WORK TO BE COMPLETED => Please recast each line of the listing below as a string in a JSON list, one string per line, leaving out blank lines.

RAW DATA =>

########################################

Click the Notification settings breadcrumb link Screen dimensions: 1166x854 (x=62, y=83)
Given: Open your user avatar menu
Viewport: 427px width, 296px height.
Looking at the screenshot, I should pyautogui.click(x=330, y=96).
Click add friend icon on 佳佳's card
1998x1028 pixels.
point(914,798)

########################################

EXERCISE RESPONSE =>
[
  "Click the Notification settings breadcrumb link Screen dimensions: 1166x854 (x=62, y=83)",
  "Given: Open your user avatar menu",
  "Viewport: 427px width, 296px height.",
  "Looking at the screenshot, I should pyautogui.click(x=330, y=96).",
  "Click add friend icon on 佳佳's card",
  "1998x1028 pixels.",
  "point(914,798)"
]